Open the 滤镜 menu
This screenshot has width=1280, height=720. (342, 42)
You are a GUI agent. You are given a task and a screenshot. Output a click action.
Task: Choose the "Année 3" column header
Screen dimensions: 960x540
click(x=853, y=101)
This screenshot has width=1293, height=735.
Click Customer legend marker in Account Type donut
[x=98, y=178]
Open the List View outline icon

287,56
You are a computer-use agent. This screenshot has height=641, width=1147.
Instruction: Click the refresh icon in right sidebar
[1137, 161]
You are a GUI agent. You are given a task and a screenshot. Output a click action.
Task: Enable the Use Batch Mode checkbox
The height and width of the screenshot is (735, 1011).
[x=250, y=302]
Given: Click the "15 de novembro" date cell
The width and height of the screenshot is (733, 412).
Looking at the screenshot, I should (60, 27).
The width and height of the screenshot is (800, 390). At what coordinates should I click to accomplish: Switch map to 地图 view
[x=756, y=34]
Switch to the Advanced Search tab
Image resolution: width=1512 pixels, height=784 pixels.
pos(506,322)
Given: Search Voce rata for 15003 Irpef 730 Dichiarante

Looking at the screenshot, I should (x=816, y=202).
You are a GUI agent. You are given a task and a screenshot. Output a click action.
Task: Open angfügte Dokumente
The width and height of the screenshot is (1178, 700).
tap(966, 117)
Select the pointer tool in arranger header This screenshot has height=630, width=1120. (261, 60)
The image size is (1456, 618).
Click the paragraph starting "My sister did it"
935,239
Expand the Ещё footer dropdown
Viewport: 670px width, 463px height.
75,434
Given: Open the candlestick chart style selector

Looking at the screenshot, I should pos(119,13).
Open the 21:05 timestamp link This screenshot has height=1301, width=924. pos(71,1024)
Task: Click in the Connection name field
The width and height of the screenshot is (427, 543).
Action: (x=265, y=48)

- - -

▶ **EXERCISE INSTRUCTIONS**:
Every entry needs to be copied exactly as it was written.

▶ **REPLY**:
Open the 滤镜 menu
This screenshot has width=1280, height=720. (342, 42)
You are a GUI agent. You are given a task and a screenshot. Output a click action.
Task: Choose the "Année 3" column header
Screen dimensions: 960x540
click(x=853, y=101)
This screenshot has width=1293, height=735.
Click Customer legend marker in Account Type donut
[x=98, y=178]
Open the List View outline icon

287,56
You are a computer-use agent. This screenshot has height=641, width=1147.
Instruction: Click the refresh icon in right sidebar
[1137, 161]
You are a GUI agent. You are given a task and a screenshot. Output a click action.
Task: Enable the Use Batch Mode checkbox
The height and width of the screenshot is (735, 1011).
[x=250, y=302]
Given: Click the "15 de novembro" date cell
The width and height of the screenshot is (733, 412).
Looking at the screenshot, I should (60, 27).
The width and height of the screenshot is (800, 390). At what coordinates should I click to accomplish: Switch map to 地图 view
[x=756, y=34]
Switch to the Advanced Search tab
Image resolution: width=1512 pixels, height=784 pixels.
pos(506,322)
Given: Search Voce rata for 15003 Irpef 730 Dichiarante

Looking at the screenshot, I should (x=816, y=202).
You are a GUI agent. You are given a task and a screenshot. Output a click action.
Task: Open angfügte Dokumente
The width and height of the screenshot is (1178, 700).
tap(966, 117)
Select the pointer tool in arranger header This screenshot has height=630, width=1120. (261, 60)
The image size is (1456, 618).
Click the paragraph starting "My sister did it"
935,239
Expand the Ещё footer dropdown
Viewport: 670px width, 463px height.
75,434
Given: Open the candlestick chart style selector

Looking at the screenshot, I should pos(119,13).
Open the 21:05 timestamp link This screenshot has height=1301, width=924. pos(71,1024)
Task: Click in the Connection name field
The width and height of the screenshot is (427, 543).
Action: (x=265, y=48)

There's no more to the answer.